__TEXTO DE ORIGEN__.
————————

A menudo es preciso, al decir algo consistente, darle tiempo al otro de sentirlo resonar en él hasta que interiormente lo haya podido repetir. Solo así llega a tocar su alma, a ser saboreado y a desplegar su valor. Hablar de esta manera nos es posible cuando la palabra ha cumplido ya en nosotros su obra, cuando al pronunciarla revela ser un eco de lo que ya en nosotros mismos ha resonado.

Hablando por sí solas, tales palabras son poco numerosas, sin afectación, directas, generosas y un regalo para los otros.

El prejuicio

Un prejuicio significa que ligamos una cosa que no conocemos con algo que sí, o lo que es peor, que asociamos una cosa que no conocemos con algo igual de desconocido. 

Los prejuicios pueden ser tanto positivos como negativos. A través de ambos perdemos nuestras ilusiones cuando nos acercamos a lo que hasta entonces nos era desconocido. Por ejemplo, cuando se nos acaba el enamoramiento, que también es un prejuicio, se impone una visión del otro en su realidad y en su diferencia. Esto prepara el camino para el aprecio que es apertura hacia él, y nos permite evadirnos de la angostura de siempre para posar el pie en lo abierto y lo amplio.

Un prejuicio siempre tiene que ver con la estrechez, con opiniones basadas en imágenes, en representaciones familiares y por lo tanto limitadas. Por cierto que lo mismo acontece con juicios de valor, sean positivos o negativos, que separan el uno de los otros y lo dejan inalcanzable por lo que está ante él. Al establecer un juicio de valor hacemos diferencias y nos cortamos el acceso a la diversidad. Por lo general en modo mental, no con el alma. El alma nos unifica con lo que está al frente y, gracias a esto, demuestra su amplitud y su fuerza.

————————

__REGISTROS DE DATOS__.

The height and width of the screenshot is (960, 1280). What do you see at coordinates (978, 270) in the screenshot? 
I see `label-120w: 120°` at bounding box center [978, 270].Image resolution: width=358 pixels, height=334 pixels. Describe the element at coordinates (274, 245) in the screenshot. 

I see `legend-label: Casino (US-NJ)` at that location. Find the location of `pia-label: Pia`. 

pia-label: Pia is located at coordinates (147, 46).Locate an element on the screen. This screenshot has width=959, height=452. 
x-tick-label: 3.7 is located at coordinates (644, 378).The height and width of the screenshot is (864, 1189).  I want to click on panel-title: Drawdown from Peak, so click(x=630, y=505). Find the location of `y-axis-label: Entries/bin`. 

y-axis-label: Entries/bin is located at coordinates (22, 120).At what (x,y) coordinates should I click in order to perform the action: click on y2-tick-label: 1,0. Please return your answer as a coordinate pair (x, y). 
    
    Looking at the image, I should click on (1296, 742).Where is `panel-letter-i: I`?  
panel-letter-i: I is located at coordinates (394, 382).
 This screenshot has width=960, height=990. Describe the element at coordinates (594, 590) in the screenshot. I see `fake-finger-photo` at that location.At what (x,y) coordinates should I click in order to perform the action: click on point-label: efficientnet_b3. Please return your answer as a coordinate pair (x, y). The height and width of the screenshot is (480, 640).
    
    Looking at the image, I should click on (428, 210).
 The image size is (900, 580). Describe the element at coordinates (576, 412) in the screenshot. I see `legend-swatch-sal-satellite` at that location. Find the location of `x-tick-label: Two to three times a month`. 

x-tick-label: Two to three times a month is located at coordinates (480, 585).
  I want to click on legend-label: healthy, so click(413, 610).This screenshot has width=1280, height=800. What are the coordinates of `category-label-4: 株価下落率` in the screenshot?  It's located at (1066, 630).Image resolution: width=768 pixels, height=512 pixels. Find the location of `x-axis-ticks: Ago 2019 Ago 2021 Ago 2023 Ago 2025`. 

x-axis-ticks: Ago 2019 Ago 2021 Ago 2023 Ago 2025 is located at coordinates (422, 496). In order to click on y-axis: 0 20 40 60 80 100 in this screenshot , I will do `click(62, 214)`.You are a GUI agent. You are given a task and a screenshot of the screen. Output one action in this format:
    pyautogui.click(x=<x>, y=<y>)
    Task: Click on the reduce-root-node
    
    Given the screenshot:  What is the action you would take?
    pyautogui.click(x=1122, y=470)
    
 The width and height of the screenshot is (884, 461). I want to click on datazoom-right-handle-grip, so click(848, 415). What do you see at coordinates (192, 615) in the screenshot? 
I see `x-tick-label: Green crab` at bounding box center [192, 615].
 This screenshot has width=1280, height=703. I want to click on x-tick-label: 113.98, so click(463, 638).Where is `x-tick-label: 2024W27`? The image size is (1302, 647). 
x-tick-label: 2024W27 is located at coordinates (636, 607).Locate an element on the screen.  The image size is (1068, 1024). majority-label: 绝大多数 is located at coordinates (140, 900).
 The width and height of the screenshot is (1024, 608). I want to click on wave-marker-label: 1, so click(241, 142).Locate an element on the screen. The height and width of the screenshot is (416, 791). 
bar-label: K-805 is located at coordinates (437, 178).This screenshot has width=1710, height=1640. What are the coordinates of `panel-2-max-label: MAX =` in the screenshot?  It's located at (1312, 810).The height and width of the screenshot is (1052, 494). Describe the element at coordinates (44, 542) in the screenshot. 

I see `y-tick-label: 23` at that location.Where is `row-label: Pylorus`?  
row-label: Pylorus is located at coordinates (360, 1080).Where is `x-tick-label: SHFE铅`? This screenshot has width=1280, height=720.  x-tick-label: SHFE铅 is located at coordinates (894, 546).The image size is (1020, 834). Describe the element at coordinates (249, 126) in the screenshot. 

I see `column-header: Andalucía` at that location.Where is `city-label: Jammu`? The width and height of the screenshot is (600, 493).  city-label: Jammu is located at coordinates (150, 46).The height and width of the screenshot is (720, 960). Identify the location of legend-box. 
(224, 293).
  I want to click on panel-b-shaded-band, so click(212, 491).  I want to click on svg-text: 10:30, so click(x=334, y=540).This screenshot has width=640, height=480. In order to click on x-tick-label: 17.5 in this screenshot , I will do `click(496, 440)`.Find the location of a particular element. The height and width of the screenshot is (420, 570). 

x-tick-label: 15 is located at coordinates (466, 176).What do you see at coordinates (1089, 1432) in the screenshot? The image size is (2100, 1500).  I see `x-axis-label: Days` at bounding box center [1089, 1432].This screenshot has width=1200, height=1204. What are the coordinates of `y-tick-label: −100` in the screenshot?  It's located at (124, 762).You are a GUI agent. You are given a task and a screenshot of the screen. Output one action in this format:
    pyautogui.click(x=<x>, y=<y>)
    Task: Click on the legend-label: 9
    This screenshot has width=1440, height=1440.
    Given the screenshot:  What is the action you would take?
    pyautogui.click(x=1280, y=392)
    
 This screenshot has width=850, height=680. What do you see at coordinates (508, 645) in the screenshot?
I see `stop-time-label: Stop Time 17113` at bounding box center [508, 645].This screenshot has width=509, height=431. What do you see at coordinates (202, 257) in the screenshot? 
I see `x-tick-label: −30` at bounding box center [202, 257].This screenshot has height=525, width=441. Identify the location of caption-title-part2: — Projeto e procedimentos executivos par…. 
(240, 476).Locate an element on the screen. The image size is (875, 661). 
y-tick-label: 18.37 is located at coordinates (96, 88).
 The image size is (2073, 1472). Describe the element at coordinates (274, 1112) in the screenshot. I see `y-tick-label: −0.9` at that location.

————————

__CONSIGNAS DEL EJERCICIO__.
1. Reescribe el fragmento del texto de origen que empieza con las palabras "A menudo es" y termina con "igual de desconocido.", sustituyendo "eco" por "reflejo".
2. En el texto de origen, ¿qué se menciona como ejemplo de un prejuicio?

__RESPUESTAS POR PUNTO__.
1.
A menudo es preciso, al decir algo consistente, darle tiempo al otro de sentirlo resonar en él hasta que interiormente lo haya podido repetir. Solo así llega a tocar su alma, a ser saboreado y a desplegar su valor. Hablar de esta manera nos es posible cuando la palabra ha cumplido ya en nosotros su obra, cuando al pronunciarla revela ser un reflejo de lo que ya en nosotros mismos ha resonado.

Hablando por sí solas, tales palabras son poco numerosas, sin afectación, directas, generosas y un regalo para los otros.

El prejuicio

Un prejuicio significa que ligamos una cosa que no conocemos con algo que sí, o lo que es peor, que asociamos una cosa que no conocemos con algo igual de desconocido.

2. El enamoramiento.